The Executive Director of the country’s Americas Division, José Miguel Vivanco, noted the use of excessive police force at a protest of around 40 people earlier this month:

Fifteen police officers arrived at the demonstration, held at Centenario Park, broke the protester’s social distancing measures, and beat them with clubs, according to the Permanent Committee for the Defense of Human Rights (CDH), a local non-governmental organization. Videos and images shared by other civil society organizations and media outletscorroborate this. Several protesters were injured. Police also attacked journalists who were covering the demostration, according to Diario Expreso.

Police also arbitrarily detained four human rights defenders during the protest, according to the Alliance of Human Rights Organizations and CDH. For several hours, neither CDH staff nor the Ombudsperson’s Office were able to contact those arrested. According to CDH, the police report said the four detainees had verbally assaulted police officers.

Vivanco added that at a court hearing the following day, a judge ruled that the police had failed to provide evidence of a crime and dropped all charges against them.

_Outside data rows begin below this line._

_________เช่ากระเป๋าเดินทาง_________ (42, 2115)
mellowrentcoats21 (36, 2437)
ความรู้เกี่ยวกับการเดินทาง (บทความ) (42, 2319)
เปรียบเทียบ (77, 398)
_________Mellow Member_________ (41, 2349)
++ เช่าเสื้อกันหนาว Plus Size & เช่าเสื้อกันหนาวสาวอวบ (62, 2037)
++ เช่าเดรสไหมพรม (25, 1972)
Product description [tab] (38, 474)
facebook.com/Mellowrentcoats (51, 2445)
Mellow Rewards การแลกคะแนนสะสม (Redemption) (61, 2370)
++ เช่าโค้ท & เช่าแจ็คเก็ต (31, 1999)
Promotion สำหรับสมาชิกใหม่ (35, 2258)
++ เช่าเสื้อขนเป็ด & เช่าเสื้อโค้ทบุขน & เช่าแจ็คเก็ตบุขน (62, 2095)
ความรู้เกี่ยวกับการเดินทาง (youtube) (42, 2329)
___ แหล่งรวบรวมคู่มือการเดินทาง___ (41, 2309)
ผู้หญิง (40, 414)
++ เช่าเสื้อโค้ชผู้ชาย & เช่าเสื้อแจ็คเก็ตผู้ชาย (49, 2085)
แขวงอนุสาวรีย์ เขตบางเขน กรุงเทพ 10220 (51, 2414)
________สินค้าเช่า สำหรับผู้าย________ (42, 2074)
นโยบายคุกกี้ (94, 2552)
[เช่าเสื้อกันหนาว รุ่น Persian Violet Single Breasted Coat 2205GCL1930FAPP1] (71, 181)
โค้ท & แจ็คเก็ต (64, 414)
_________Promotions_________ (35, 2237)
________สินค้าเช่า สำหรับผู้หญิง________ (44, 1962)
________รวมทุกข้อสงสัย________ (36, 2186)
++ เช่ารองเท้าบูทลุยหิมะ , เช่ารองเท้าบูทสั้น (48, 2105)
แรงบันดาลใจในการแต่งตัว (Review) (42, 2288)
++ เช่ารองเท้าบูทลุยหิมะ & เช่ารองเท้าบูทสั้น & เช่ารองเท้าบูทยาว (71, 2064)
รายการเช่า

Similar left-wing demonstrations broke out across Ecuador last October after Moreno proposed an end to a decades-old gasoline subsidy introduced under Rafael Correa’s former socialist administration. As part of the pushback, leftist groups began burning roadblocks and looting businesses to pressure the government into scrapping the policy, which they eventually did. There were also reports of organizers employing foreigners, particularly struggling Venezuelans, to participate in the violence in return for payment.

Ecuador remains the South American country most severely affected by the coronavirus pandemic. According to the latest figures, at least 3,203 have died as a result of the virus, equivalent to 187.48 per million people, placing it just behind the United States in terms of severity. At one point, the situation became so severe that corpses were being left in the street, forcing the government to construct a mass grave for their disposal.